*** Begin section ***

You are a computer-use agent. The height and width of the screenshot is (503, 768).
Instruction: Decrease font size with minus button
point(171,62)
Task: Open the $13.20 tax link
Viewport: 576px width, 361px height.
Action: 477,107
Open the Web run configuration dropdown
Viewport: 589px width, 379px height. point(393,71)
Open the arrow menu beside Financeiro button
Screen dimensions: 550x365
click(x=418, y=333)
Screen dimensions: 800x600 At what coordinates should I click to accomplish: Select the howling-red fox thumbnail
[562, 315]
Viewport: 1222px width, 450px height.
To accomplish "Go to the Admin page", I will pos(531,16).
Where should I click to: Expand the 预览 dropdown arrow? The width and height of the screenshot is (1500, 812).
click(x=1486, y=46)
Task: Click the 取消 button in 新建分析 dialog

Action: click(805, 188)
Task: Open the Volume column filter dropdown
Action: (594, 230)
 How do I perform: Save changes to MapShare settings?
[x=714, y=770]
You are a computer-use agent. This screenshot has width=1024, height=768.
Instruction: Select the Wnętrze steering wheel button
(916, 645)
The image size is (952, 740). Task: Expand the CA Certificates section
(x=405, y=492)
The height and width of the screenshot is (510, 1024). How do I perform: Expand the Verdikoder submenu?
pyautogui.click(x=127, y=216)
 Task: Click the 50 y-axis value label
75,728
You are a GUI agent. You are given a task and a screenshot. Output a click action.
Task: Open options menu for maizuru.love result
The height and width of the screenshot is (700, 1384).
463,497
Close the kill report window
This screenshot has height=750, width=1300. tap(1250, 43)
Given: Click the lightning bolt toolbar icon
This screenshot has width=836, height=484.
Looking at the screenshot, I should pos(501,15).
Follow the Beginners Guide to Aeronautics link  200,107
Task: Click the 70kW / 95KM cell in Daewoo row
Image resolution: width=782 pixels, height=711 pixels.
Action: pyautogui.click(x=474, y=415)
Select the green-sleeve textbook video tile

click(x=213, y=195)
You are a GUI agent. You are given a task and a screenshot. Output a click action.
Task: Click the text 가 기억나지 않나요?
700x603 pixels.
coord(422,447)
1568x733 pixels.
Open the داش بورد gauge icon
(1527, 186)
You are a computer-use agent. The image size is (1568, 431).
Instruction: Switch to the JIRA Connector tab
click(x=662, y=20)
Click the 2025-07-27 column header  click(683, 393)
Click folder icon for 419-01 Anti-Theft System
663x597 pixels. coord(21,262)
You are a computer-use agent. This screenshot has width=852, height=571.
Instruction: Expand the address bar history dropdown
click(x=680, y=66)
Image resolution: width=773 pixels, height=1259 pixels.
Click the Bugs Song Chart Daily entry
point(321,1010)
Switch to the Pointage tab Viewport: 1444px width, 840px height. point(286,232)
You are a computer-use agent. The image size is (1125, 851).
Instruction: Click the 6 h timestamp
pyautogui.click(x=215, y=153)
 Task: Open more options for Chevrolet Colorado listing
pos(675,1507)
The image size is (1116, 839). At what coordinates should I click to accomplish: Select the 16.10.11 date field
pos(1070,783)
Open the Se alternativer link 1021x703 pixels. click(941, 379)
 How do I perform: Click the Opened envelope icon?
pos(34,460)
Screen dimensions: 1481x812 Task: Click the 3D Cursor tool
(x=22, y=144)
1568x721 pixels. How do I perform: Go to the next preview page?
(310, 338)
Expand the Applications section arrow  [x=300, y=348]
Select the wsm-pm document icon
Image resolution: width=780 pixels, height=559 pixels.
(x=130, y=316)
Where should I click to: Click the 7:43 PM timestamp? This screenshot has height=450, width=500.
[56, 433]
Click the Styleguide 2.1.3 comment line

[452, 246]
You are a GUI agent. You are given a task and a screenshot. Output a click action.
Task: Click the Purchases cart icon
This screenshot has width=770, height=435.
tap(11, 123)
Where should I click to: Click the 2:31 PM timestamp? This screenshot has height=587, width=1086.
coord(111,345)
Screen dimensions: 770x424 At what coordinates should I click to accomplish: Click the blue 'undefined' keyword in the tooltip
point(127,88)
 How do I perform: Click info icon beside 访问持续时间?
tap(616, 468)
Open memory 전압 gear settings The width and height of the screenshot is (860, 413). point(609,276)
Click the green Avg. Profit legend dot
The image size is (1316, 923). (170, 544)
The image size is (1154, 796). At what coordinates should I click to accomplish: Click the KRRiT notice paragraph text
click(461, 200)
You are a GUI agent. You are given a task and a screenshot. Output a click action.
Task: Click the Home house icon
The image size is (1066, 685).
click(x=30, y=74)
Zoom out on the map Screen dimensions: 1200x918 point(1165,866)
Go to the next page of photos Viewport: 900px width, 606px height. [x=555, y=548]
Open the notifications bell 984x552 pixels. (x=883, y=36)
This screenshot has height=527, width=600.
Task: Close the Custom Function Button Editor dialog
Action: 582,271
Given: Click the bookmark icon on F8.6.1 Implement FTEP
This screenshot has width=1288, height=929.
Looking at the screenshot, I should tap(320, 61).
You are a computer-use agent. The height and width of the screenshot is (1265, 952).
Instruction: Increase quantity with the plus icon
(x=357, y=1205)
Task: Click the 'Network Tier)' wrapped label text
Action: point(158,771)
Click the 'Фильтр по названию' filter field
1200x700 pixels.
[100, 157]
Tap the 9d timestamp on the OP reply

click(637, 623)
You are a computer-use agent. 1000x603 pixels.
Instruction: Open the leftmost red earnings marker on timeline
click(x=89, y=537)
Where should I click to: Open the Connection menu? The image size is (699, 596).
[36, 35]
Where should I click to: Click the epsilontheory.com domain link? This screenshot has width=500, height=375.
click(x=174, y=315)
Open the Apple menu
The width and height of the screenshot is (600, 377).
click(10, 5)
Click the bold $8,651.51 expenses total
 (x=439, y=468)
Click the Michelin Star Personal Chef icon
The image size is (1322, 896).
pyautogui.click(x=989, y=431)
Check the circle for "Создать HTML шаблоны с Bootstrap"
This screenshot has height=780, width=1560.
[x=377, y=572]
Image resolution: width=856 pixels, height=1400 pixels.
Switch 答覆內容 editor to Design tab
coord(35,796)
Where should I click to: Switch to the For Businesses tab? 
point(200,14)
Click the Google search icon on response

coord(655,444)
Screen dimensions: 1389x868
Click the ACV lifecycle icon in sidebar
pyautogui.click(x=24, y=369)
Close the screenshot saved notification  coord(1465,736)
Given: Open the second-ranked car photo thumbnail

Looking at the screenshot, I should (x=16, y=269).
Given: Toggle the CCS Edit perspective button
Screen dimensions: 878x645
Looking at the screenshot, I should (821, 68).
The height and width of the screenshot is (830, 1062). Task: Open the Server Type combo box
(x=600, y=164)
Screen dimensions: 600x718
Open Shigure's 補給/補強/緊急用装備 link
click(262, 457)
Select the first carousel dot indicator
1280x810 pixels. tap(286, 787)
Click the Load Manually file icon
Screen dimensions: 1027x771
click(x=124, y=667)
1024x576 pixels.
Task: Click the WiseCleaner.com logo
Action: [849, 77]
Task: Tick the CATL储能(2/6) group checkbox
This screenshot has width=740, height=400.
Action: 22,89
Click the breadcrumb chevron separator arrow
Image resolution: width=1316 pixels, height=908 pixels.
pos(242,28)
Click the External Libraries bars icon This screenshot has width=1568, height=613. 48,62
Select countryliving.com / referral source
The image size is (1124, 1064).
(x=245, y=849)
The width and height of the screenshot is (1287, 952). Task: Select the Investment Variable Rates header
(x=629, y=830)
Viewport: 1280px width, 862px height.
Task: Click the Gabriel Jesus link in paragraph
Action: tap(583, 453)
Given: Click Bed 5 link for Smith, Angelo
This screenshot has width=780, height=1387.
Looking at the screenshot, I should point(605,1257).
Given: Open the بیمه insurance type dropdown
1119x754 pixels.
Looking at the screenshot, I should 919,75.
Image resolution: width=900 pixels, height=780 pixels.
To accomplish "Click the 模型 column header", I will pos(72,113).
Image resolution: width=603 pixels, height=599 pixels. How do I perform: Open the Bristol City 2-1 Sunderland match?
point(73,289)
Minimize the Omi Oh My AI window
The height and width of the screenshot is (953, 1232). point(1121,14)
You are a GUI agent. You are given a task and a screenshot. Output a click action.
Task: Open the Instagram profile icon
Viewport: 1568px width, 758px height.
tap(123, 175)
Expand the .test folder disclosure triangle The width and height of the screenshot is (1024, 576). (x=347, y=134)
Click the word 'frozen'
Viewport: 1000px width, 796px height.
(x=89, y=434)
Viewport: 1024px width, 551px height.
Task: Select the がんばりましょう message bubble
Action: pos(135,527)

*** End section ***

Within the entries, find all lines that contain "computer" and copy each one.

Exercise output ▸
You are a computer-use agent. The height and width of the screenshot is (503, 768).
You are a computer-use agent. This screenshot has width=1024, height=768.
You are a computer-use agent. The image size is (1568, 431).
You are a computer-use agent. This screenshot has width=852, height=571.
You are a computer-use agent. The image size is (1125, 851).
You are a computer-use agent. The height and width of the screenshot is (1265, 952).
You are a computer-use agent. 1000x603 pixels.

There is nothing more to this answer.